Objetiva-se analisar o marxismo através da produção no historiador Eric Hobsbawm e
da escola dos annales através das obras: “Sobre história” do citado autor e “Uma história dos
annales (1921-2001) de Carlos Antonio Aguirre Rojas. Pode parecer pretensão querer analisar
o marxismo sem ter lido o próprio Karl Marx, mas fazê-lo seria praticamente impossível já
que sua obra é extensa e variadíssima, tratando não só de historiografia, mas também de
sociologia, economia, etc. Não se pretende esgotar o assunto no presente trabalho, já que, a
análise dos trabalhos de Marx é extremamente complexa e exigiria anos de estudo.
Analisar-se-á primeiramente o texto de Eric Hobsbawm e posteriormente, o de Carlos
Rojas, fazendo por fim a conclusão referente aos dois textos e, sempre que possível, expor-se-
á o que os dois autores dizem a respeito da questão sob análise.
Finalmente, pretende-se entender em que a obra marxista e os annales contribuem
para o entendimento da imigração italiana após 1950.
1 ______. O que os historiadores devem a Karl Marx? In: ______. Sobre história. São Paulo, Companhia das Letras, 1998. p. 156.
1.1. O que os historiadores devem a Karl Marx?
Para Eric Hobsbawm o século XIX não foi o século em que a ciência histórica evoluiu
em seu entendimento e dos historiadores em si também. A história é a ciência que analisa e
coloca sob um cunho crítico os fatos a que se propõe estudar, e o desenvolvimento da
compreensão desses acontecimentos através do tempo. Mas, quais são os fatos que devam ser
analisados atentamente pelo historiador?
Ao responder a essa questão obtém-se então um “depende”.

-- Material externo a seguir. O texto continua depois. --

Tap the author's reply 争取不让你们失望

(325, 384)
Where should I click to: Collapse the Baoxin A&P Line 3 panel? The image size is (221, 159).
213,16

Em alguns países os fatos entendidos como aqueles dignos de observação, análise,
aqueles que devem ser estudados são os institucionalmente importantes. São os fatos que o
“Estado” elegeu como importantes dignos de nota.
O enfadonho, entretanto, é que, perceber-se-ia que esses fatos estariam adstritos ao
tempo cronológico. O que, com certeza, é um critério não muito apreciado pelos historiadores.
Para o autor seria a história no singular (Hobsbawm, 1998b, p. 156).2 Seria aquela história da
política, da guerra, da diplomacia; ou então, simplesmente tratada como “a história ensinada
pelos professores, relativa a reis, batalhas e tratados “(Hobsbawm, 1998b, p.156)3. Neste caso
são aquelas obras em que as pessoas, o povo, não toma parte e que por isso são vazias de
significado. Segundo Hobsbawm (1998b, p.156)4 seriam histórias que se tratadas com
erudição e método poderiam ser classificadas com epítetos descritivos como constitucional,
econômica, eclesiástica etc. Nesse ponto, o autor faz uma crítica dizendo que, os
historiadores, pela sua inocência, poderiam ser chamados de positivistas, ou seja, aqueles
historiadores que aceitam escrever ou falar de um dado fato ocorrido em um lugar
determinado, dando a ele um pensamento científico popularizado5, melhor dizendo, um
entendimento de senso comum; e assim os documentos poderiam ser organizados e dispostos
como aqueles que dão a “verdade exata da história”6.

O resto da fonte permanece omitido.